Indican entonces un principio
fundamental: siempre la mirada se fija en el modelo de sacerdote que es Nuestro
Señor: “Los sacerdotes, a imagen de Nuestro Señor, encontrarán la unidad de
su vida en la realización de la voluntad del Padre y en el don de sí mismos
para el rebaño que les está confiado”. ¿Cuál será la fuente de esta
unidad? El sacrificio eucarístico quod ideo centrum et radix totius vitæ
Presbyteri exstat… Pero eso no podrá obtenerse más que si los sacerdotes
penetran de una manera cada vez más íntima en el misterio de Cristo por medio de la oración. También encontrarán esa
voluntad de Dios en la fidelidad a la Iglesia, en la comunión con sus obispos y
con sus hermanos en el sacerdocio. Estas páginas son ricas en
las luces de la fe, en la sublime y gran vocación del sacerdote, otro Cristo.

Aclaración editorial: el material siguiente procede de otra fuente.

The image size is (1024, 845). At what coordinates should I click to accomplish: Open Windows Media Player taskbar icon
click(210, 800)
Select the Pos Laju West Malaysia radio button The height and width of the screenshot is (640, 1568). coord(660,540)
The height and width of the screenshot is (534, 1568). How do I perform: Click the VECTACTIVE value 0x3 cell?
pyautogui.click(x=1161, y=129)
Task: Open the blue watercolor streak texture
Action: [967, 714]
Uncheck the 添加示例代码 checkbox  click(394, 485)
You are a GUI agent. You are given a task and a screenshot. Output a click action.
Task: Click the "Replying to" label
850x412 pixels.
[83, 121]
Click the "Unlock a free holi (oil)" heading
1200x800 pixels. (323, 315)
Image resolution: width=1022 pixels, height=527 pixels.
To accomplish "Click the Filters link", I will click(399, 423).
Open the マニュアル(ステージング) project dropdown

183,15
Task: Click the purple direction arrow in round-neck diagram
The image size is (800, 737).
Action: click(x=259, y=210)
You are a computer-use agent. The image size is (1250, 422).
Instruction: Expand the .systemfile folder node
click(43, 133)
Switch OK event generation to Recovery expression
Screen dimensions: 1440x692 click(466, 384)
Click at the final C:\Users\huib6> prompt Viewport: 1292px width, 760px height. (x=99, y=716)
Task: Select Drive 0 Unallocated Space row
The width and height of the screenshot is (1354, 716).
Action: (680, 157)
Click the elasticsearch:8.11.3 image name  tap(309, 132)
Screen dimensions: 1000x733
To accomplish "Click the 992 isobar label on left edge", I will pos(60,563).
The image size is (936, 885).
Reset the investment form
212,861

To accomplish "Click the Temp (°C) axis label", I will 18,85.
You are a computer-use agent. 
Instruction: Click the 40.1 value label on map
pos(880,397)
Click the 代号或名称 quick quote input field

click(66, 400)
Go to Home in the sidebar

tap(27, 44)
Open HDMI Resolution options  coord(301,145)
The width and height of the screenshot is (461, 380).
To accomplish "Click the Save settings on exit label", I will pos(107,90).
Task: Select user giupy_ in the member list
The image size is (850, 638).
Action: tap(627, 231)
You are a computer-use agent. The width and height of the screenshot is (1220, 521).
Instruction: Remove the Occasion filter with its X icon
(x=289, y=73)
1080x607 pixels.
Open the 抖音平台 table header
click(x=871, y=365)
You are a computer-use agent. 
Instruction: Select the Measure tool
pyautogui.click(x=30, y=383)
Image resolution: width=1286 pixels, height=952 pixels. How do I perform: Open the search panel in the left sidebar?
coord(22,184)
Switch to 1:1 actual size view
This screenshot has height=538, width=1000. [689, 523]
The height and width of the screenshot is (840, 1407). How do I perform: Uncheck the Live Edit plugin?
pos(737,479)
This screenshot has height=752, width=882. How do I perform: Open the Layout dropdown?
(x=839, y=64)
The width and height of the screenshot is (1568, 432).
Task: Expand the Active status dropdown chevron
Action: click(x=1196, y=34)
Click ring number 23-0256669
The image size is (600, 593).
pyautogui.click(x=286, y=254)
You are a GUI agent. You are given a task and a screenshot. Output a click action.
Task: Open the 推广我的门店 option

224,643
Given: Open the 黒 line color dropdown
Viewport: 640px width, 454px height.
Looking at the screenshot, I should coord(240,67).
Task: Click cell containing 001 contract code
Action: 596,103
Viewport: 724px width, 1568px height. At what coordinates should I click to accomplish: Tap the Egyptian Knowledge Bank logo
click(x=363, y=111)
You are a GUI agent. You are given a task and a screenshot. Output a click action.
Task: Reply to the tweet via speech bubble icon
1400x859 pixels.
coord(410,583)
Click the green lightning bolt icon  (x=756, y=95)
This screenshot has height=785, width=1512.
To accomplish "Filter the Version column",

Ojalá podamos volcar esta realidad al alma de nuestra vida sacerdotal.
2.
Exigencias espirituales particulares en la vida del sacerdote
La primera disposición
fundamental es la de no buscar su voluntad, sino la voluntad de aquel que los
ha enviado. ¿Por qué? Porque la sabiduría de Dios trasciende las fuerzas y la
sabiduría humana. De ahí la necesidad de la obediencia a todos los que tienen
la carga de la autoridad. Esta obediencia, libremente abrazada y consentida,
pide que los sacerdotes propongan sus sugestiones e iniciativas a sus
superiores, permaneciendo siempre dispuestos a someterse a su juicio. La
humildad y la obediencia los harán más conformes a Cristo, que se ha hecho
obediente hasta la muerte. Otra exigencia para el
sacerdote, conforme a la Tradición de la Iglesia y recomendada por el ejemplo y
la palabra de Nuestro Señor, es la castidad por medio de la práctica del
celibato. ¿Cómo entender de una manera
general y tradicional esta exigencia de la Iglesia?Siempre por el principio
enunciado al comienzo de ese capítulo. Las alusiones de Nuestro
Señor a la perfección de esta continencia son numerosas y suficientemente
claras, y Él mismo ha dado el ejemplo, que fue seguido por los que ha amado con
su amor de predilección.
La castidad sacerdotal por
amor de Nuestro Señor y de las almas será una de las palancas más eficaces del
apostolado. Así manifiestan su fe en el origen de su sacerdocio en Dios que no
extrae su origen de la carne, su amor sin divisiones por Cristo, y por este
amor su disponibilidad para el servicio de Dios y de los hombres. Son también
el signo de la vida futura, en donde los hijos de la resurrección tampoco se
casarán. El Concilio renueva
solemnemente su deseo de mantener esta exigencia por la santidad del sacerdote
y su perfección, por el honor de la Iglesia y la salvación de las almas. Pide a
los sacerdotes y hasta a los fieles que tengan en gran estima a esta castidad
sacerdotal. En fin, la tercera exigencia
para la perfección del sacerdote es su libertad hacia las cosas de este mundo.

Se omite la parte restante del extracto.